José Alberto López Menéndez (born 21 May 1982), known as José Alberto, is a Spanish football manager and former player who played as a defender, who is currently in charge of Racing de Santander.

Career
Born in Oviedo, Asturias, José Alberto started his career at Astur CF's youth setup in 2001 (later renamed Oviedo ACF); at that time, he was playing as a senior for Tercera División side SDR San Lázaro, but retired shortly after. In 2006 he took over CD Vallobín's under-19 squad, but returned to Astur in the following year.

In 2008, José Alberto moved to Sporting de Gijón, being named assistant manager of the under-14s. He was appointed manager of the under-13 team in the following year, and subsequently took over the under-14s.

On 12 October 2013, José Alberto was named manager of Tercera División side CD Covadonga, and led the side to fifth position during the campaign, one point shy of the play-offs. He resigned the following 19 May, and returned to Sporting on 2 June.

On 9 June 2016, José Alberto was appointed manager of the reserves, freshly relegated to the fourth division. He achieved promotion to Segunda División B in his first season, and reached the play-offs to Segunda División in his second.

On 18 November 2018, José Alberto replaced Rubén Baraja at the helm of the first team. His first match in charge occurred five days later, a 2–1 away win against Granada CF. He was sacked on 21 December 2019, after two losses against fourth-tier Zamora CF in the Copa del Rey, and Extremadura UD.

Interface element records:

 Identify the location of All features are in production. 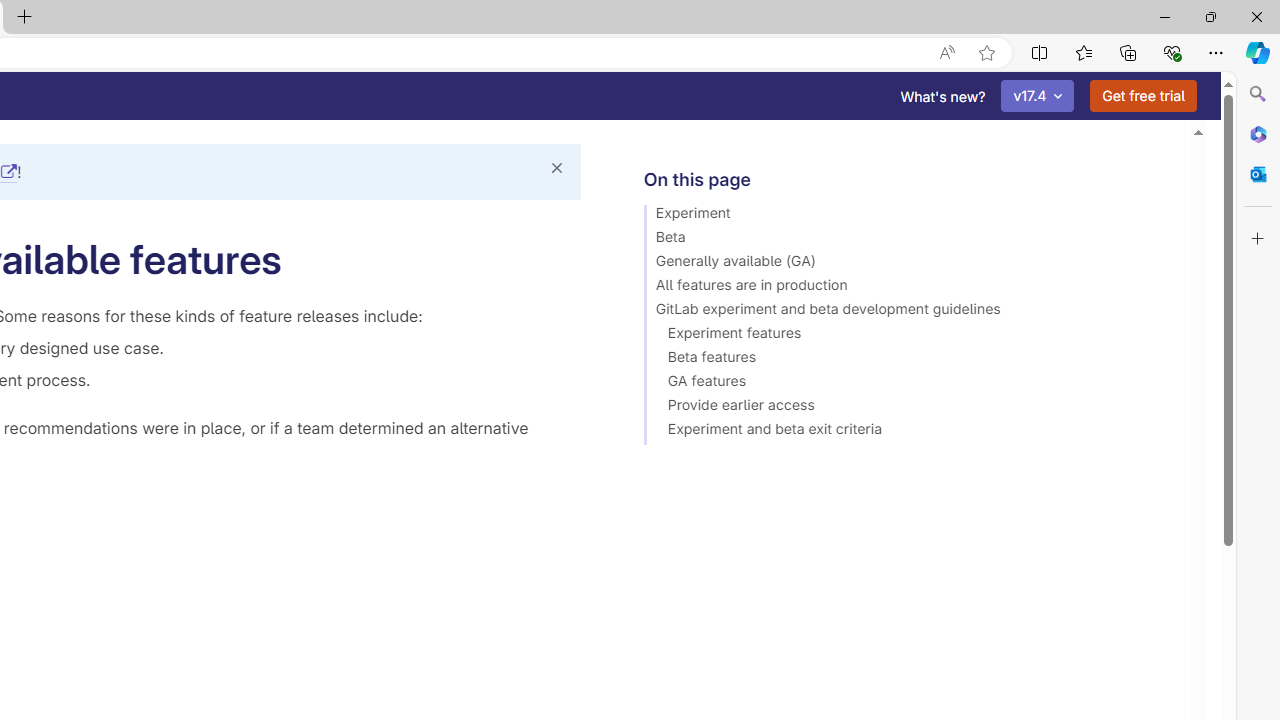
(908, 288).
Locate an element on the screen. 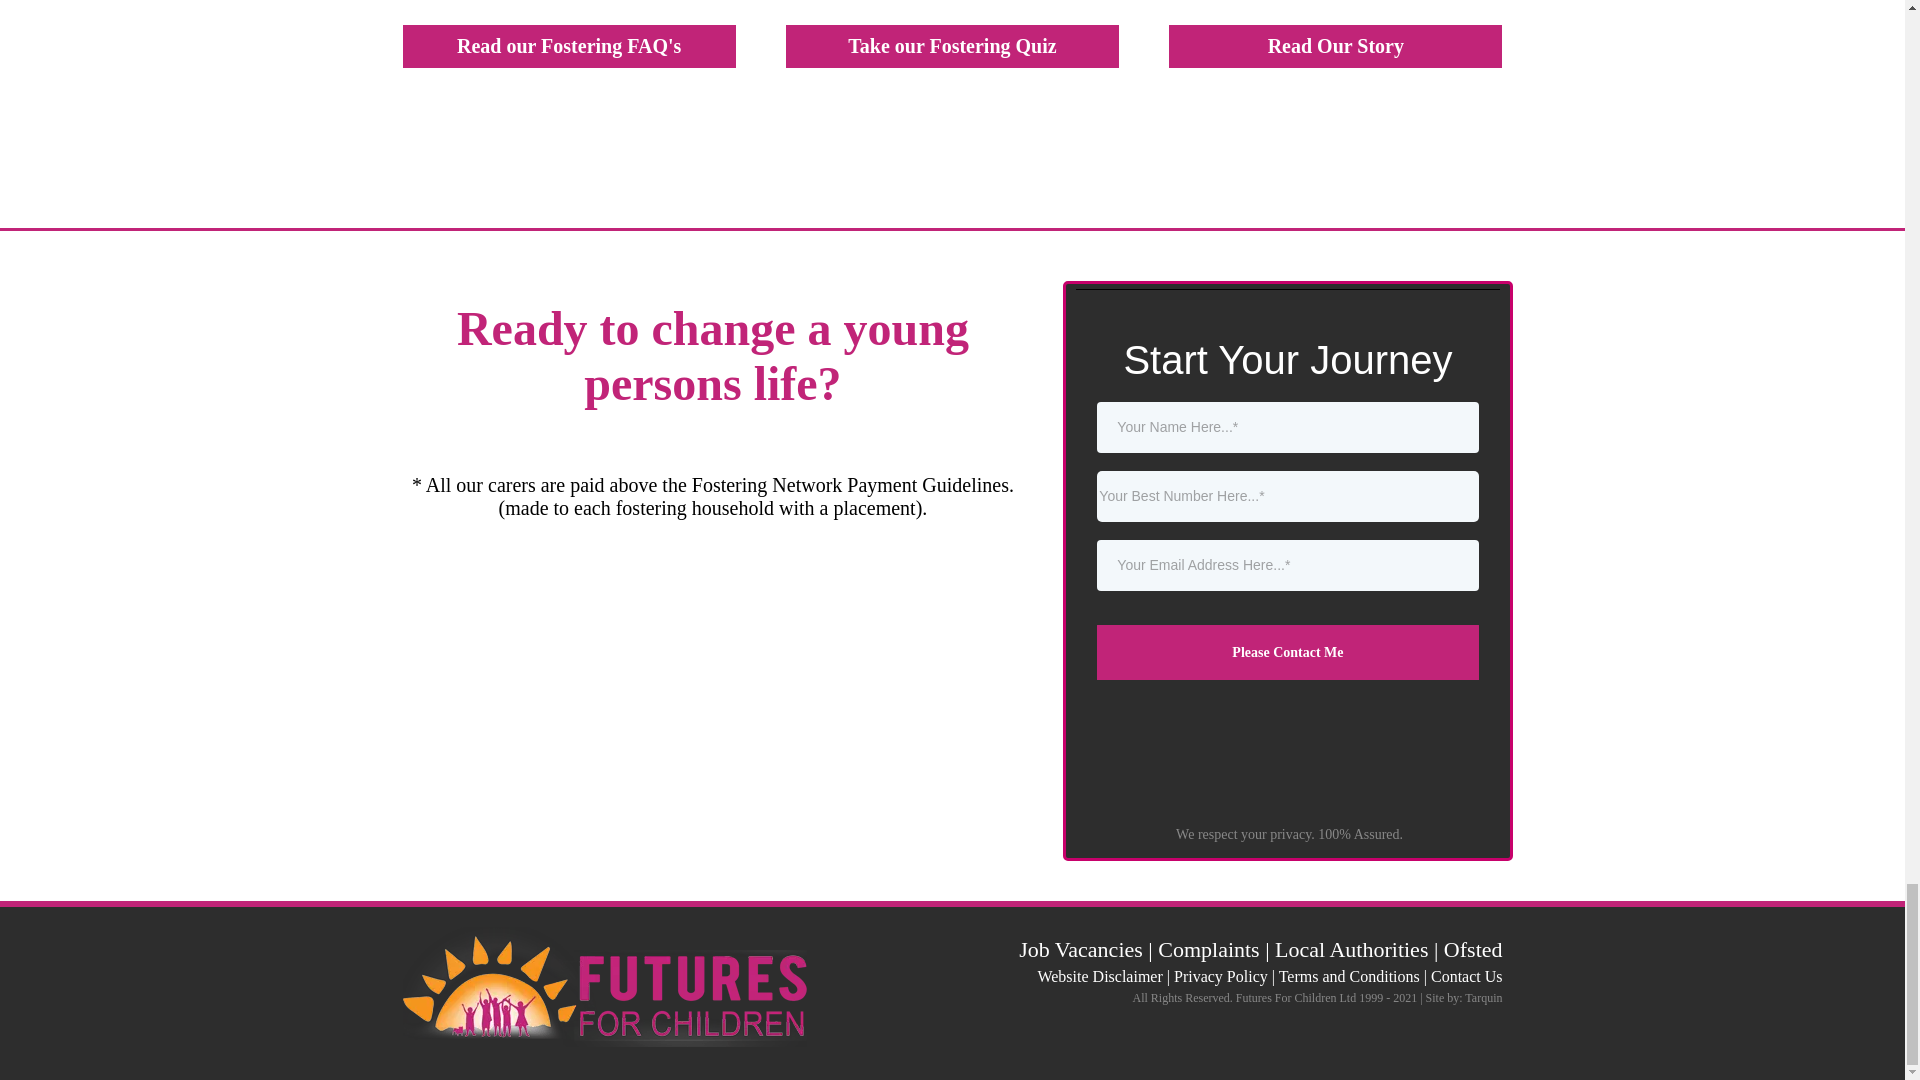  Take our Fostering Quiz is located at coordinates (952, 46).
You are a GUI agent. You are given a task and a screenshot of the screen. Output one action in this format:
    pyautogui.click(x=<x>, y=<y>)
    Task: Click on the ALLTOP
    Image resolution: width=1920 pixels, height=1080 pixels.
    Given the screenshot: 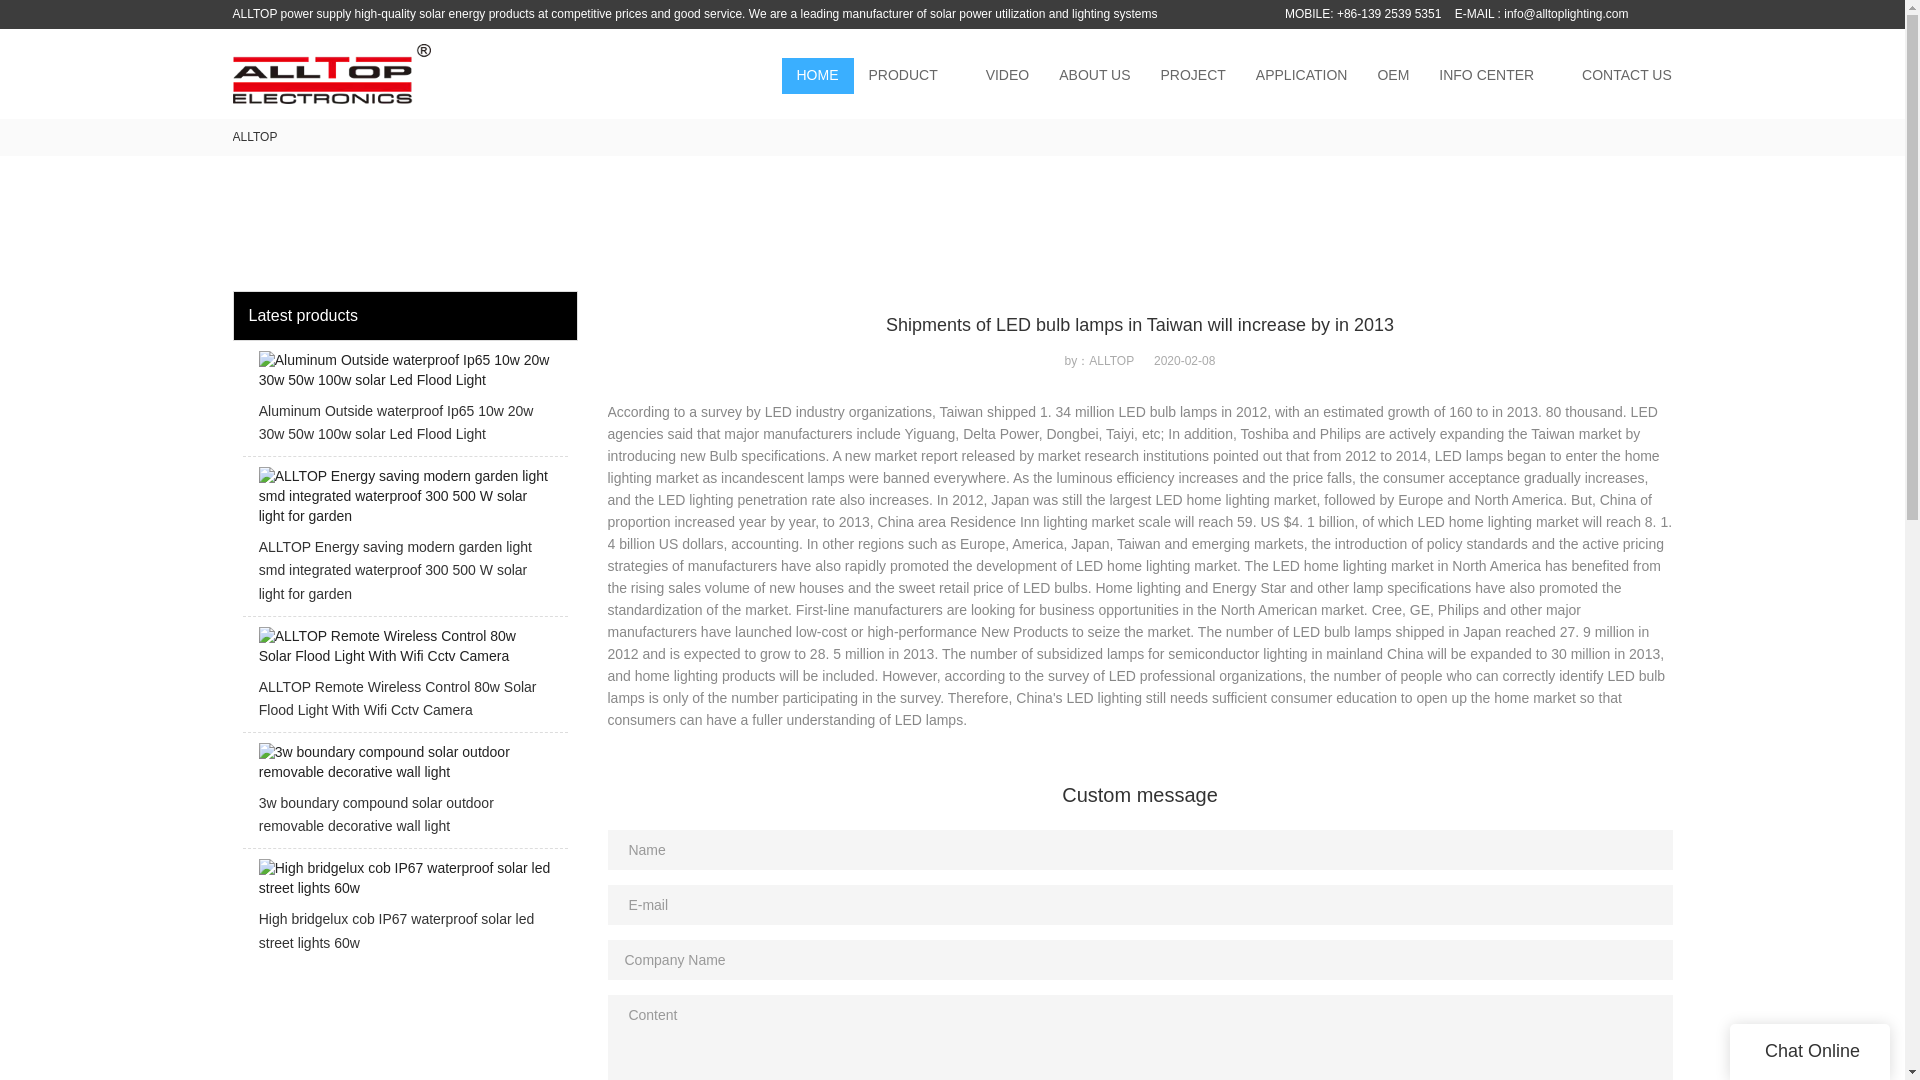 What is the action you would take?
    pyautogui.click(x=254, y=136)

| Problem requirements |
Switch "fifth position" to "fifth place" and write out the passage of the biography starting with "On 12 October" and going on through "Sporting on 2 June.". The items bear no relation to the biography.

| Output for this exercise |
On 12 October 2013, José Alberto was named manager of Tercera División side CD Covadonga, and led the side to fifth place during the campaign, one point shy of the play-offs. He resigned the following 19 May, and returned to Sporting on 2 June.